In Section 4, the approximation error decays at a rate of O(p^{-2.5}) which is a bit obscure as the analysis is done with fixed N=1. How does the number of Gaussians, N, affect the approximation? In experiment, it is mentioned that the specific number of N had negligible effect on the result. Why is this the case? Can you incorporate N into the analysis in Section 4 so it becomes clearer?

Some comments/questions: [Line 086-089] To interpret the Fourier transform as a probability distribution, should one also assume that K(0) = 1?

== Clarity ==

The paper is clearly written. I only have minor comments:

The notation d^d in Eq. (1) is confusing. There seems to be a disconnection between the first part and the approximation of the kernel.

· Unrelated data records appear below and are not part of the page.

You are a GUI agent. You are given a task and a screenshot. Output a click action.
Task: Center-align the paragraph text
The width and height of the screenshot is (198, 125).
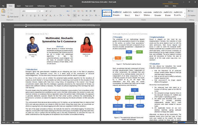79,15
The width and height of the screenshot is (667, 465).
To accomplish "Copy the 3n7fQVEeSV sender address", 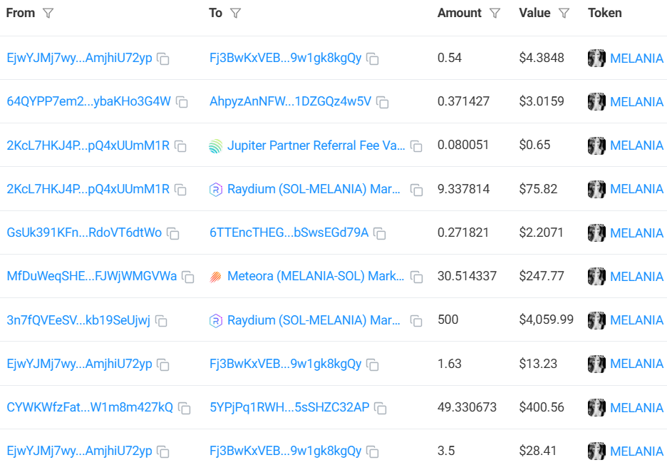I will point(162,321).
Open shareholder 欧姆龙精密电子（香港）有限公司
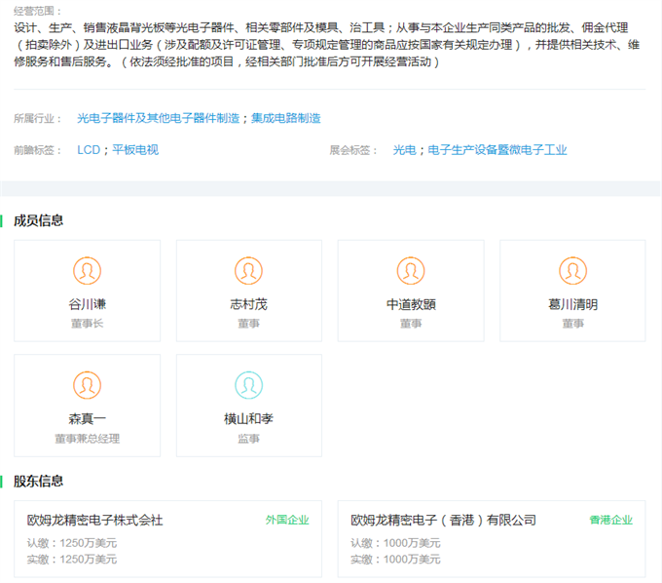 click(443, 521)
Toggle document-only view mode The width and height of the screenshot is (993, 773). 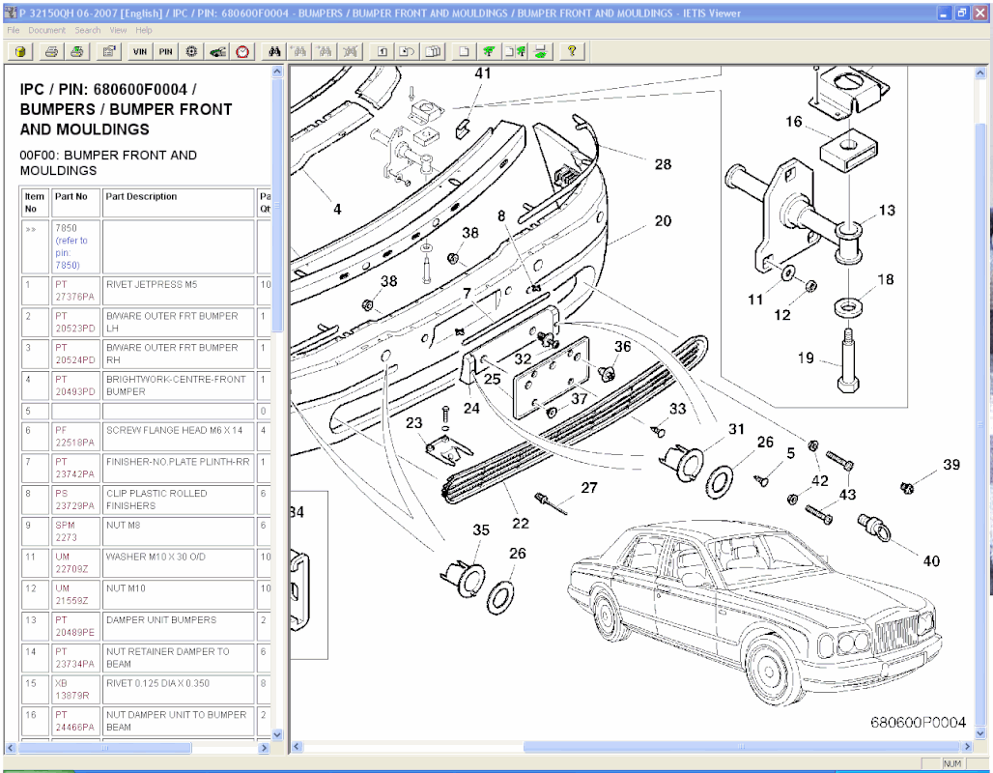pyautogui.click(x=464, y=51)
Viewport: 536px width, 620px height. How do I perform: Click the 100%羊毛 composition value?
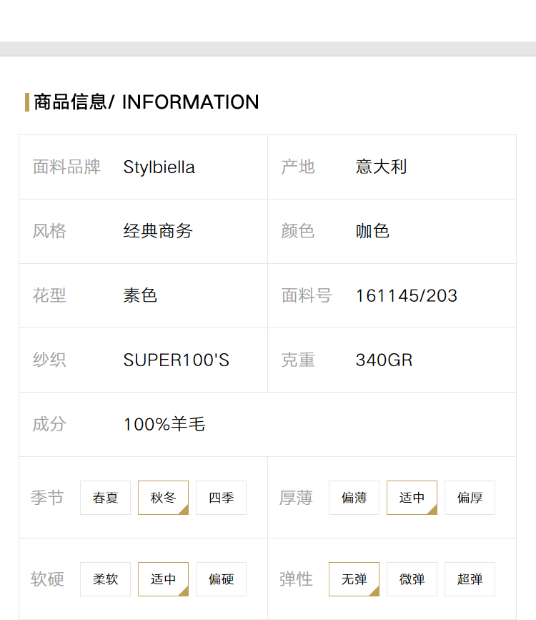[x=164, y=424]
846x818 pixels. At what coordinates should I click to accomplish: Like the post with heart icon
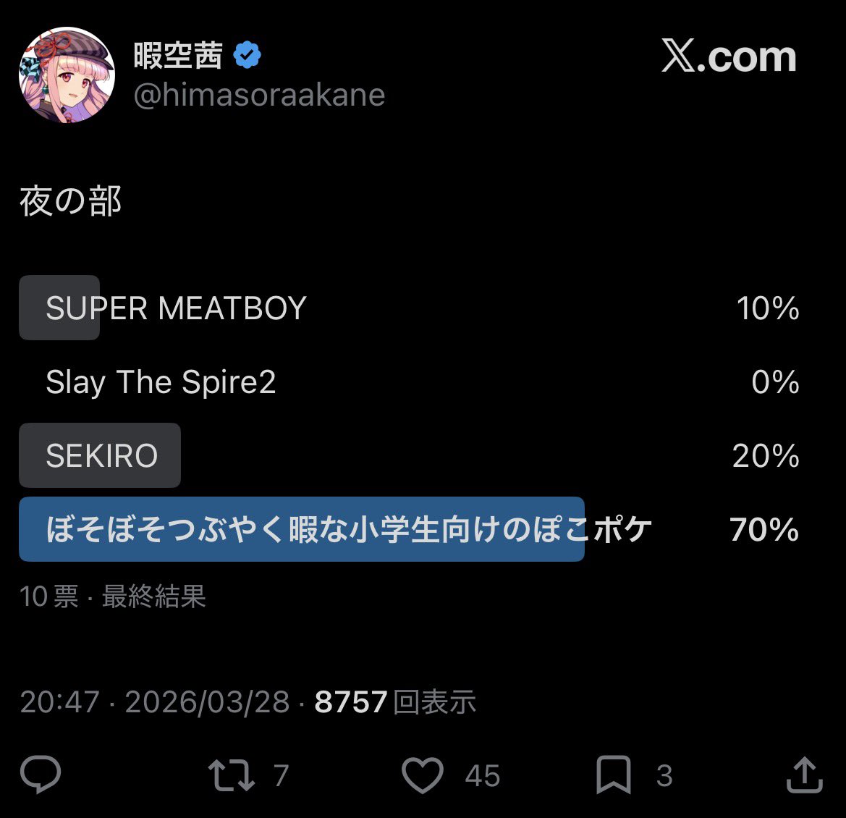[x=423, y=775]

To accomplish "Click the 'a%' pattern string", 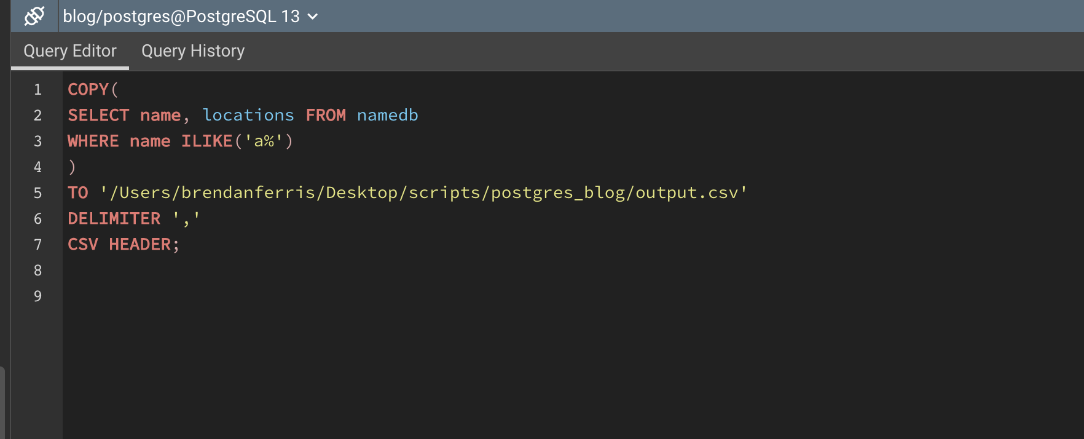I will [264, 141].
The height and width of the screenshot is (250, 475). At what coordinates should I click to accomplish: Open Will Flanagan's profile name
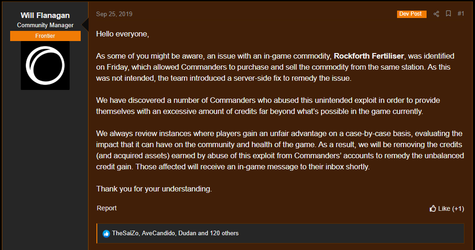(x=45, y=15)

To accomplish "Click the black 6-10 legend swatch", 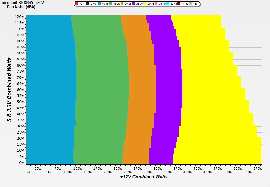I will (88, 4).
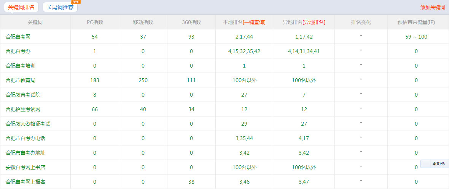
Task: Click the 一键查询 link in header
Action: point(254,22)

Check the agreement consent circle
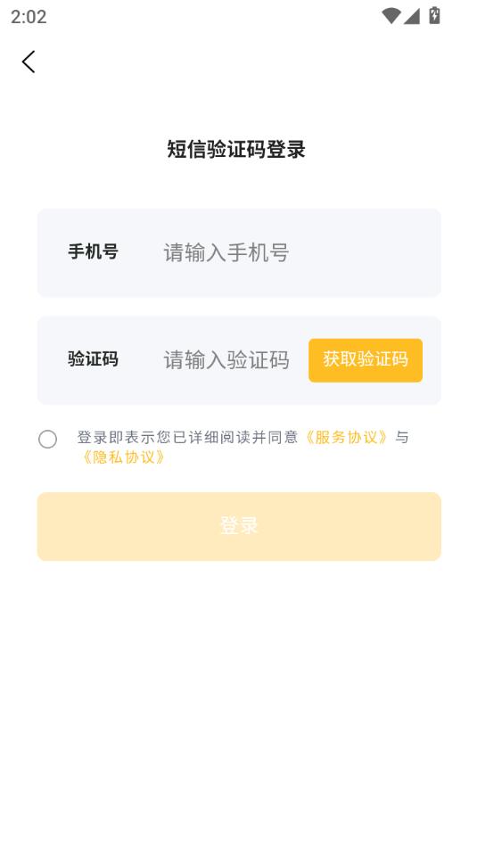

Comments/questions: [Line 298] what does (2k - 1)!! mean mathematically?

== Originality ==

Previous works in large-scale kernel learning oftens employed Bochner's characterization of positive definite kernel. On the other hand, this paper took another path and used the characterization of Schoenberg which is less known in the literature. One can argue, however, that using Schoenberg's characterization may not be the best option.

== Significance ==

It looks like the Schoenberg's characterization (Theorem 4) can be applied more generally, not just to polynomial kernels.

One drawback of this paper is the restriction to polynomial kernel although the Schoenberg's characterization can already be applied to more general class of shift-invariant kernels. It is not clear why this characterization is particularly useful for polynomial kernels. What is the main difficulty?

Minor comments

In many datasets, the performance of SRF is comparable to that of TS. What is the intuition?
Q2: Please summarize your review in 1-2 sentences
An interesting random features formulation of polynomial kernels for large-scale learning. Accept.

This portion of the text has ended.